=== Task brief ===
In the listing below, identify each line with the word "chevron" and return those lines.

^^^^^^^^^^^^^^^^

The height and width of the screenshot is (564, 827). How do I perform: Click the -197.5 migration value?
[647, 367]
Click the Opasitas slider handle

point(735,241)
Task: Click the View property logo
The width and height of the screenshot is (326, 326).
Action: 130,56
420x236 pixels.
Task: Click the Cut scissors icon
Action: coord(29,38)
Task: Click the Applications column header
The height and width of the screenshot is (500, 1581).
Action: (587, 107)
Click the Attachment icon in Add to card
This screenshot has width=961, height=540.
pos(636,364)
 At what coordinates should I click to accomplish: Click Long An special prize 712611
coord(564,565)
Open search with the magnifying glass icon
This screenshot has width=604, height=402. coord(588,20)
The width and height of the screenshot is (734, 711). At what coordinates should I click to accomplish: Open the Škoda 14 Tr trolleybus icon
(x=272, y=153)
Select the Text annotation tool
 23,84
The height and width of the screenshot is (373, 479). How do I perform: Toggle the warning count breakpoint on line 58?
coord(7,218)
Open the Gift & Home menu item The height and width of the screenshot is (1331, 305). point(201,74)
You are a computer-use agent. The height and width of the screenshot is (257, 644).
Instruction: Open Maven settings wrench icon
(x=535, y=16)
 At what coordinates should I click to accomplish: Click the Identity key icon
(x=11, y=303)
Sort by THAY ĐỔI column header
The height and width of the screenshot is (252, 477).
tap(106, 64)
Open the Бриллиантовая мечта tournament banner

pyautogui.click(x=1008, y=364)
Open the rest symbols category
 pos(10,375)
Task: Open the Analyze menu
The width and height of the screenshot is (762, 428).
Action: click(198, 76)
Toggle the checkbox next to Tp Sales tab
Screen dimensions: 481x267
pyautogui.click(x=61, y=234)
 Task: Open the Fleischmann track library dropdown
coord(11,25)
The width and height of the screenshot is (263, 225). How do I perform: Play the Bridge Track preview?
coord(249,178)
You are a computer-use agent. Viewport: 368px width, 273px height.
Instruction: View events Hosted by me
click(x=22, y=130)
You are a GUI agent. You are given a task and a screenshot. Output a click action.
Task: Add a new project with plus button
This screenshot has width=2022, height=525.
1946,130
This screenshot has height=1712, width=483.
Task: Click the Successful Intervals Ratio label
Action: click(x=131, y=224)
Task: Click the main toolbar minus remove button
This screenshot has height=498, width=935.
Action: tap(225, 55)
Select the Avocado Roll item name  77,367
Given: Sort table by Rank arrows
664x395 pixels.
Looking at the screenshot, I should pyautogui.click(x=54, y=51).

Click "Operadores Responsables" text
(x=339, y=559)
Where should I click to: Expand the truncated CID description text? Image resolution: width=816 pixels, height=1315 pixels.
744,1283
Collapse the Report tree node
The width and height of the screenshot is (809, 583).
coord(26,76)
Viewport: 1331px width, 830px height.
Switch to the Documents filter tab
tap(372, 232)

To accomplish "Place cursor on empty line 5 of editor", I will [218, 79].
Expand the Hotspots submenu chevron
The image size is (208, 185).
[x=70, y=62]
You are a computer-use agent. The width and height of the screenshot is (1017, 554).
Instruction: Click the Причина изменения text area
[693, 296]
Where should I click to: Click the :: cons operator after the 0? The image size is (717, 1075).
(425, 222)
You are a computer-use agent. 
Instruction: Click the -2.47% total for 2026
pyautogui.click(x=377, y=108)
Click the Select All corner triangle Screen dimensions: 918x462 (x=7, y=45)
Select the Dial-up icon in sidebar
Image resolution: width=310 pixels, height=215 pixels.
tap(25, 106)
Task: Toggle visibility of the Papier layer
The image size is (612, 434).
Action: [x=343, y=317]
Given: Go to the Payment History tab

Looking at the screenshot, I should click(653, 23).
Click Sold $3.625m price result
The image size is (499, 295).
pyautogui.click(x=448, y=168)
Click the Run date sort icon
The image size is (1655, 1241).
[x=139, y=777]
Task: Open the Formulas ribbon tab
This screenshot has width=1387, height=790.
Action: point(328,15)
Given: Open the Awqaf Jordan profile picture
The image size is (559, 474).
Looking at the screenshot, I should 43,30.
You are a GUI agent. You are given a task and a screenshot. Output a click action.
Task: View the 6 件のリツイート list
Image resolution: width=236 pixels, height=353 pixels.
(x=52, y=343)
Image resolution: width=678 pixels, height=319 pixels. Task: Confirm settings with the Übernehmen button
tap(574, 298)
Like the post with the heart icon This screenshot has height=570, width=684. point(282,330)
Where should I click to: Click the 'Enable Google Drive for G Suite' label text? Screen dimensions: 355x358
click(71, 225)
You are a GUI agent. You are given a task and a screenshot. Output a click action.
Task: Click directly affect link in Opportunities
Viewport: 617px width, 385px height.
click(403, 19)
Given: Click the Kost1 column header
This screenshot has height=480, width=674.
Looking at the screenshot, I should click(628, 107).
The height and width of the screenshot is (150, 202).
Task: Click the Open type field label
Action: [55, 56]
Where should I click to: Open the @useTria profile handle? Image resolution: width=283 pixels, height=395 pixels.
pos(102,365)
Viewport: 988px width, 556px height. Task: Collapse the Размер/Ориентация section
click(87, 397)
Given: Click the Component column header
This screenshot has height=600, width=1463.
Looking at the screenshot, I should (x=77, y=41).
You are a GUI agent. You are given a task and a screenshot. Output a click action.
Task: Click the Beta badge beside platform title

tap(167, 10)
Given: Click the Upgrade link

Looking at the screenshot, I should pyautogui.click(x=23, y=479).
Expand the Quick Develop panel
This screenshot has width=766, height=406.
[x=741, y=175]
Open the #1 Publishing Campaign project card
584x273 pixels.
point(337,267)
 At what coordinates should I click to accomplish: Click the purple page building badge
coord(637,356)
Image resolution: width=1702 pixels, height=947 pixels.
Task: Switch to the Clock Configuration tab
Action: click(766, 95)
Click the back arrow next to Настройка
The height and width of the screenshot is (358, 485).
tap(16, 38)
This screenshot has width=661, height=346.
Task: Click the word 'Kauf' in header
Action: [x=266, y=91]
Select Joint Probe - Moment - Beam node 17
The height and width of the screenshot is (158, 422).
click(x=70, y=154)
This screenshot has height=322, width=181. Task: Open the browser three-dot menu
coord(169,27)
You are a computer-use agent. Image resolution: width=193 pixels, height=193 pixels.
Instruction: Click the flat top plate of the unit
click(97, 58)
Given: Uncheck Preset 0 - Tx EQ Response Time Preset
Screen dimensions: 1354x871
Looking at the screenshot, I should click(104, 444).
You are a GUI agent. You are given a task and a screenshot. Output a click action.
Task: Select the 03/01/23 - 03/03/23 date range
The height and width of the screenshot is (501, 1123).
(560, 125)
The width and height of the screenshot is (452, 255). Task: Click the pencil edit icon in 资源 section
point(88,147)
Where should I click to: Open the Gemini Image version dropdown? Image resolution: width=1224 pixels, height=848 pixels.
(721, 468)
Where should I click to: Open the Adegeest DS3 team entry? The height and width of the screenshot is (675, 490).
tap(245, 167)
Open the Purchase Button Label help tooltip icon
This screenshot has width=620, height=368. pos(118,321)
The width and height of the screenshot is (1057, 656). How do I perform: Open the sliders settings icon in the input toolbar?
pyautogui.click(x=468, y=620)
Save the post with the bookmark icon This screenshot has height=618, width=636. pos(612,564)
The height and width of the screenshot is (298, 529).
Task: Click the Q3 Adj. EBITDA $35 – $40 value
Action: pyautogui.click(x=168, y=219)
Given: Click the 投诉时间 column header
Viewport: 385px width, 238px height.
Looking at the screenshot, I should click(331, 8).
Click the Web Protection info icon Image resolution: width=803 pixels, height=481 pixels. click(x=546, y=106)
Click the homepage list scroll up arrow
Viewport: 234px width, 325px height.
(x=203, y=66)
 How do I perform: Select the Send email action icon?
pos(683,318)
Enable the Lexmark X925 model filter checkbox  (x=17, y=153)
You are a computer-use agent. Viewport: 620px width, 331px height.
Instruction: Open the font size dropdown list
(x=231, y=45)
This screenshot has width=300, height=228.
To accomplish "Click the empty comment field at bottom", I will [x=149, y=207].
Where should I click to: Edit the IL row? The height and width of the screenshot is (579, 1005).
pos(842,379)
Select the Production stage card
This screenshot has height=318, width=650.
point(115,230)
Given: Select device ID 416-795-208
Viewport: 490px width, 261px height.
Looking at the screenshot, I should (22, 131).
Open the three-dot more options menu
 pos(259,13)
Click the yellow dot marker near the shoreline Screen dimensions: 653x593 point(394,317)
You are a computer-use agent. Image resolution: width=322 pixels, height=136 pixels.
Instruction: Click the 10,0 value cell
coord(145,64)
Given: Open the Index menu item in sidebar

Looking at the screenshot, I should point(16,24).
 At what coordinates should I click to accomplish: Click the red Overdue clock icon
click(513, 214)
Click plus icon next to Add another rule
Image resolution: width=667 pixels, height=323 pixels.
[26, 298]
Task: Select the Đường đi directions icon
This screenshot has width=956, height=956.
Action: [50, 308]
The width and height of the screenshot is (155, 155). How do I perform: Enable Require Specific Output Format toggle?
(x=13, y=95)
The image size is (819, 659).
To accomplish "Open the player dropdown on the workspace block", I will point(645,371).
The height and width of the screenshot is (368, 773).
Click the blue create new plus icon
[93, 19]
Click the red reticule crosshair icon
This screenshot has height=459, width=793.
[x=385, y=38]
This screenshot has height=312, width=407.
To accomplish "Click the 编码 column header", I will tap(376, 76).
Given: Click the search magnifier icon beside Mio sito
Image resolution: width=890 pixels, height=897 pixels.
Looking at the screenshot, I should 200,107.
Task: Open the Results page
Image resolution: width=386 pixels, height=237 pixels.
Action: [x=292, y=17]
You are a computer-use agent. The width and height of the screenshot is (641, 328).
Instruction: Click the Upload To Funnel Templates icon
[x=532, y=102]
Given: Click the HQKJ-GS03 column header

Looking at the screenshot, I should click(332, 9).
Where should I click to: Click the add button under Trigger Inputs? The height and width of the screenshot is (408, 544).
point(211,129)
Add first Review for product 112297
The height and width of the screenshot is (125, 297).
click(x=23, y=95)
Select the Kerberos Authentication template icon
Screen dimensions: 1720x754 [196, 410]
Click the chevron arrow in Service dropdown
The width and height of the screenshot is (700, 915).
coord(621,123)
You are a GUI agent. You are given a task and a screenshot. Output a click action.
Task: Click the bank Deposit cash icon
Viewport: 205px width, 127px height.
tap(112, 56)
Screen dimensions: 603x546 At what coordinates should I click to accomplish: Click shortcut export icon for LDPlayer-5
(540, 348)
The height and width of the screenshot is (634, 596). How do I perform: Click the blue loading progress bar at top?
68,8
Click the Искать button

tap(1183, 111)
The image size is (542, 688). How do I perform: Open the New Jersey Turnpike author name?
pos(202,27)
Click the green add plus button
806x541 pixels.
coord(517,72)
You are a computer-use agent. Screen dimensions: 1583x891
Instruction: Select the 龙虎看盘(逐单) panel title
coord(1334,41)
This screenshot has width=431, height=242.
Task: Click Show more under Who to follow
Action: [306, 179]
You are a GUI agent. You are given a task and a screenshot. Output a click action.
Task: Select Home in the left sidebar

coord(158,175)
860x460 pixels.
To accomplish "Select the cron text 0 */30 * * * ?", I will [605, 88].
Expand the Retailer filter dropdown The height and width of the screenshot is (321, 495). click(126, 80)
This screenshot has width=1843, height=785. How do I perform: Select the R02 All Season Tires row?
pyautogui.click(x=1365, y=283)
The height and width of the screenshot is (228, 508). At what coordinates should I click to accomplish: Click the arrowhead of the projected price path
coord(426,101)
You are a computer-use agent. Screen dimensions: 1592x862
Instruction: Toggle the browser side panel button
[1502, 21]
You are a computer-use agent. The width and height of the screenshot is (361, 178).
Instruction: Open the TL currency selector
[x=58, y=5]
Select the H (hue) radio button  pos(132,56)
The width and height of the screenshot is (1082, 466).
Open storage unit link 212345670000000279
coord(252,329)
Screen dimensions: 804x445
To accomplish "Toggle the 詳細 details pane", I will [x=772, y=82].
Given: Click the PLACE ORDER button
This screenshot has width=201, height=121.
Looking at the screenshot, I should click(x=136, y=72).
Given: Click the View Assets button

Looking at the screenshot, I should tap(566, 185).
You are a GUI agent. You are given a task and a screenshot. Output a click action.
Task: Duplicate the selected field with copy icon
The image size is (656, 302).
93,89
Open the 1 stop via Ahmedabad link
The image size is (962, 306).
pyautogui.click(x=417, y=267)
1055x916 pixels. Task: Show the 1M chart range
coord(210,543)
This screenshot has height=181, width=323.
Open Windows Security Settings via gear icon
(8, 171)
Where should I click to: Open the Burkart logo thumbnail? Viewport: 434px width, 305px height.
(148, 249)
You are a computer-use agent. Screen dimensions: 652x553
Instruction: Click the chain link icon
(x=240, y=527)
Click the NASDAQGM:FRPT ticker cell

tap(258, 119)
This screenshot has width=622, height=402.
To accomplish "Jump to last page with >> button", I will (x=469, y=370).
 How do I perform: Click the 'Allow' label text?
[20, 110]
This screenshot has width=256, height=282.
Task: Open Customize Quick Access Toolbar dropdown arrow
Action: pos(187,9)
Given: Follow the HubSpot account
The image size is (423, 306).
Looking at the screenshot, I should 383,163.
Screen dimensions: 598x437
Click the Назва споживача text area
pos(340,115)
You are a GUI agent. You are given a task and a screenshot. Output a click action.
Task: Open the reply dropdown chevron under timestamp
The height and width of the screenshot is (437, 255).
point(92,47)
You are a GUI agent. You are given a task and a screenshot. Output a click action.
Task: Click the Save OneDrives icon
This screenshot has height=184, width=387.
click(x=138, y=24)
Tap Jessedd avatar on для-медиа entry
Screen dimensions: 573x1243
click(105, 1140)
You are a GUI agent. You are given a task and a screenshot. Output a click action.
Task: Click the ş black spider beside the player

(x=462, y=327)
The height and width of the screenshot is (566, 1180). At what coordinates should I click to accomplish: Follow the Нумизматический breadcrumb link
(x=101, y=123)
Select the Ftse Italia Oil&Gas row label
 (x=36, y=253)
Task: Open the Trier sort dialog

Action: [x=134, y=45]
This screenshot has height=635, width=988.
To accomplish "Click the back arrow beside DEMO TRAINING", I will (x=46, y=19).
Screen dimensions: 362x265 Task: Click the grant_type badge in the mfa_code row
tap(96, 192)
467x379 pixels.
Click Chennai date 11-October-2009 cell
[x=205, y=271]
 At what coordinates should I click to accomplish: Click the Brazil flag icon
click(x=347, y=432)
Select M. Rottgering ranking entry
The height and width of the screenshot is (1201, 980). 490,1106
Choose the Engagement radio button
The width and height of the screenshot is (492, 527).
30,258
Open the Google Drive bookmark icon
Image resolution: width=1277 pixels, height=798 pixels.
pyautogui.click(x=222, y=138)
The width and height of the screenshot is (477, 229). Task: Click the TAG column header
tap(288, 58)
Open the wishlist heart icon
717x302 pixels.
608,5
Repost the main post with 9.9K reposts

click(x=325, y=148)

^^^^^^^^^^^^^^^^

=== Task response ===
Expand the Hotspots submenu chevron
Click the chevron arrow in Service dropdown
Task: Open the reply dropdown chevron under timestamp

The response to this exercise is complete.